We see his meteoric rise as he conquers British and American music markets and becomes fabulously wealthy. Like a rocket, what goes up, must come down. Along the way, he tries to commit suicide and becomes addicted to alcohol, cocaine, cannabis, shopping and sex. The movie effectivelyly uses his participation in a rehab group as a device to tell the story.

Throughout the film, we hear those iconic hits and are bemused by his journey through ever more outrageous clothing and accessories. Those platform shoes! Those eyeglasses!

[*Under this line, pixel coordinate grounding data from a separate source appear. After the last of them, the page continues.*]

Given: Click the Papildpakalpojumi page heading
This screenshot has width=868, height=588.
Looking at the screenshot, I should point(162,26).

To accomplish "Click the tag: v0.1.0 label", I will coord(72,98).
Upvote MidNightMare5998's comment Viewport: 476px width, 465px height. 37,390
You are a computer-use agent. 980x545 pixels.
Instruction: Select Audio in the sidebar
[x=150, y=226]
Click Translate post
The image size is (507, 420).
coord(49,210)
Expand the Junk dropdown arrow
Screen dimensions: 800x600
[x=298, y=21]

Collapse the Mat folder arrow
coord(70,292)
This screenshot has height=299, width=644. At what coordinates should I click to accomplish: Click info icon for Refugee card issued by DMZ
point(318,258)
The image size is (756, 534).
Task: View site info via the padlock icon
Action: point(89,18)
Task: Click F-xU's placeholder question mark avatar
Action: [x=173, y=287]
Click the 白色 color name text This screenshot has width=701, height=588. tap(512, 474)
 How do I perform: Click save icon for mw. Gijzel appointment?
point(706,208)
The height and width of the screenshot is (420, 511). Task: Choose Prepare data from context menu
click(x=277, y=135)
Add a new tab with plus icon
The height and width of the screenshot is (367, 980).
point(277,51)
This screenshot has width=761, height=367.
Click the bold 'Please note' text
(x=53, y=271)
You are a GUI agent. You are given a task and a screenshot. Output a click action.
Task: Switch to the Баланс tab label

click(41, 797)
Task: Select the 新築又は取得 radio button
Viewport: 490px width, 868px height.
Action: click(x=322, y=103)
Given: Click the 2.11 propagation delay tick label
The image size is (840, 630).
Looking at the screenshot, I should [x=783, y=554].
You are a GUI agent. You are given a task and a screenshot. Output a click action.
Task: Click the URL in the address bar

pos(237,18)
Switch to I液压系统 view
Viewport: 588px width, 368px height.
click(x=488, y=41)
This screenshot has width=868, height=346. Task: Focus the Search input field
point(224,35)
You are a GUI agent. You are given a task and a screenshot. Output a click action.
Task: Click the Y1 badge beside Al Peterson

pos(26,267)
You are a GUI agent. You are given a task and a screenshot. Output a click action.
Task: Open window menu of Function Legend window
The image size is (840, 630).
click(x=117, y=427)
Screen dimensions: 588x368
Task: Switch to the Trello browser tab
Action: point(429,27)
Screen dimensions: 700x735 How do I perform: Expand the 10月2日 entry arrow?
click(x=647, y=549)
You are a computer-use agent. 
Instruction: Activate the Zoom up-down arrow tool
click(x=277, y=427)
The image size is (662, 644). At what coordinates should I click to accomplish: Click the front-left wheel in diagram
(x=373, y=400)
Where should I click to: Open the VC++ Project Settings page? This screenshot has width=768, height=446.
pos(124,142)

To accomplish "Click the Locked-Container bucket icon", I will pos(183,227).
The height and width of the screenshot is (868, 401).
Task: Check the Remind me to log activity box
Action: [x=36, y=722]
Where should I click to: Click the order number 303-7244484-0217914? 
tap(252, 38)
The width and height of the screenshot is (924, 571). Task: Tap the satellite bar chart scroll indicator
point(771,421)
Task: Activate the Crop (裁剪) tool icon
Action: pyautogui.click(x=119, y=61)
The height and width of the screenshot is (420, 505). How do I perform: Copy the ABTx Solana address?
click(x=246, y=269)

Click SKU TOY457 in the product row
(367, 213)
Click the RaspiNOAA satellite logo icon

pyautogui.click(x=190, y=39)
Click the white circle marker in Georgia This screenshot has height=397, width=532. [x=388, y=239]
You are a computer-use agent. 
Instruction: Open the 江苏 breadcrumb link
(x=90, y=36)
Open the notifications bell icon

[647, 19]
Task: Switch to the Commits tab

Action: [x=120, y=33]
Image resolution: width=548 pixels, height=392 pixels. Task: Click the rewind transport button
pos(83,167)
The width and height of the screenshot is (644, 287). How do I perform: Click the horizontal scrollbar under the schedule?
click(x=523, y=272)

Elton John’s journey in this movie feels a little bit like that of Rocky Balboa’s in the Rocky franchise, but that is not a bad thing. We are rooting for him to turn his life around. Stay for the final credits where you get to read about “the rest of the story.”

If you love Elton John’s music, Rocketman is a must, but the film is inspiring enough for those who are less familiar with his work. Fashionistas will have a visual feast, producing both horror and delight.

Manet and Modern Beauty at the Art Institute of Chicago

You might think that yet another art show on a French Impressionist would be a missable event, but the Art Institute’s exhibit, Manet and Modern Beauty should change your mind.

It has been over 50 years since the AIC has done a solo show on Edouard Manet and the curators have wisely honed in on his later years. Ill health and less mobility may have caused him to turn to smaller canvases and more intimate subjects like feminine beauty with pastels and water colors joining his use of oils.

I loved a small transitional room featuring live plants, a lovely view of the green foliage outside of the museum and a wall of photos depicting Manet’s social network. Unbeknownst to me, female artist Berthe Morisot was his sister-in-law.

His letters on display are filled with delightful images of flowers, fruits and beautifully dressed women. We also get to see unfinished works that allow the viewer to get glimpses of his creative process. The exhibit is punctuated with his larger oil canvases as well. A final room of his flower paintings is like the dessert course to this satisfying artistic meal.

All children under 14 and Chicagoans under age 18 are admitted free. Illinois residents gain free admittance Thursdays from 5 pm to 8 pm when the museum is open later.